# [Exercise]
Only the text of the entries below should be returned, exactly as given, without pictures.

Records from a collection
..............................

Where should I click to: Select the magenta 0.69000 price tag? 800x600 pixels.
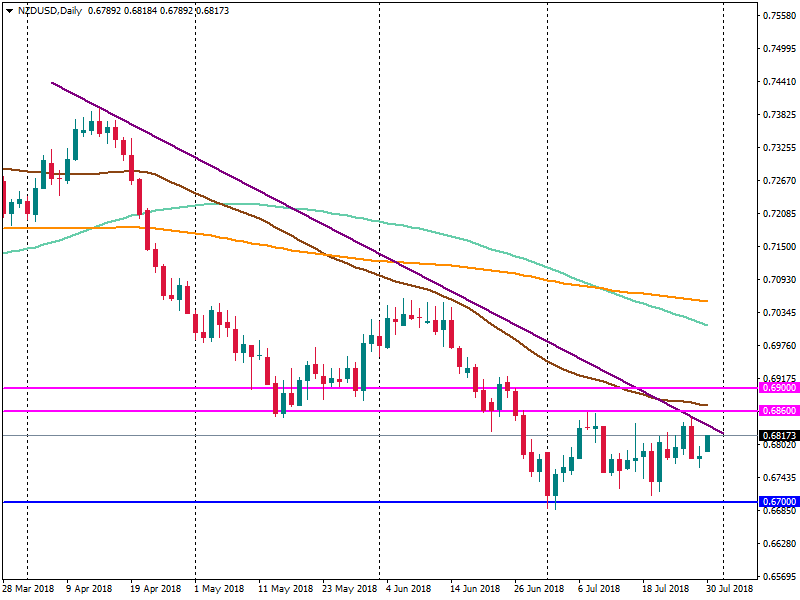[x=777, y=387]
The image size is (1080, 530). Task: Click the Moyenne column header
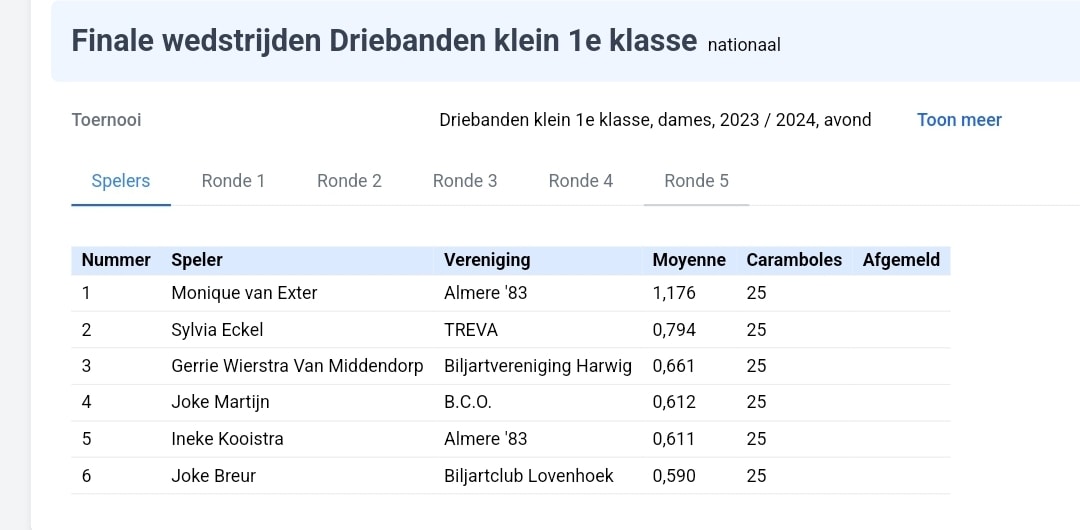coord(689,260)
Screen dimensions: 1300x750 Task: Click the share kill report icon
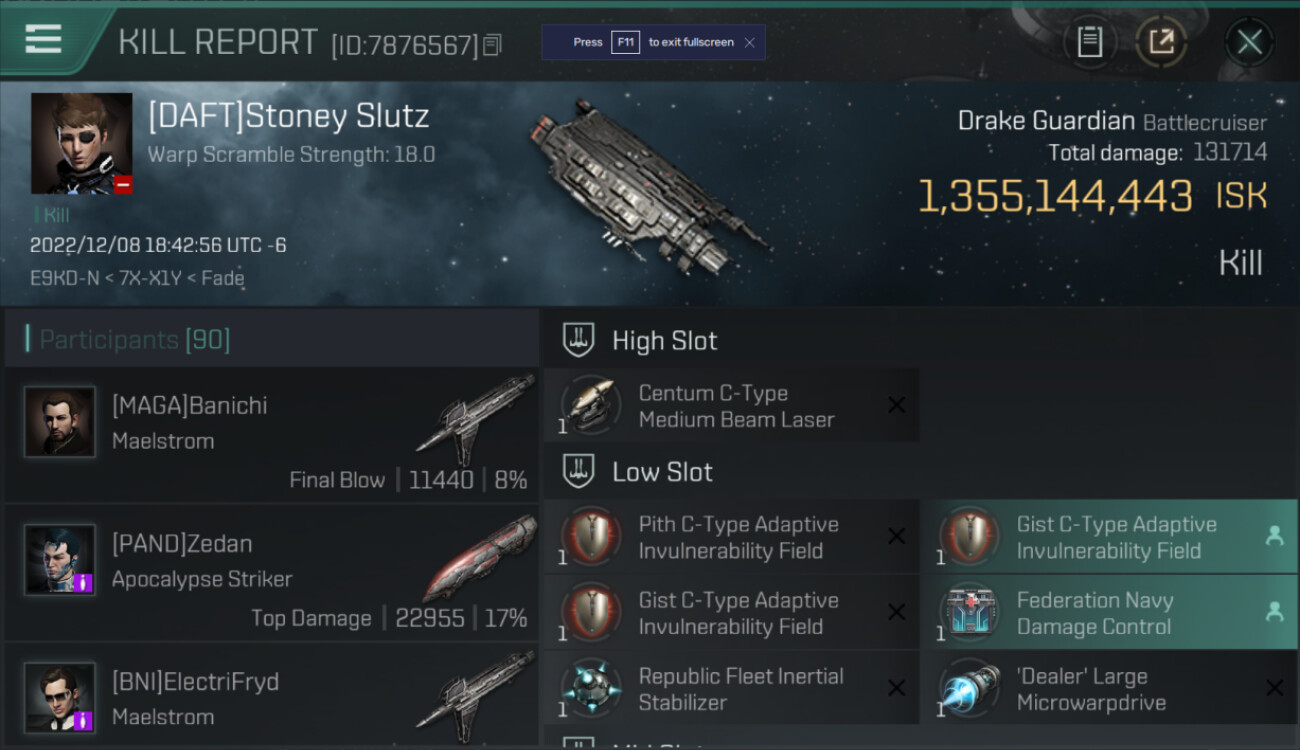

..............................

# [Response area]
Where should I click to: Select the magenta 0.69000 price tag? 800x600 pixels.
[x=777, y=387]
The image size is (1080, 530). Task: Click the Moyenne column header
coord(689,260)
Screen dimensions: 1300x750 Task: Click the share kill report icon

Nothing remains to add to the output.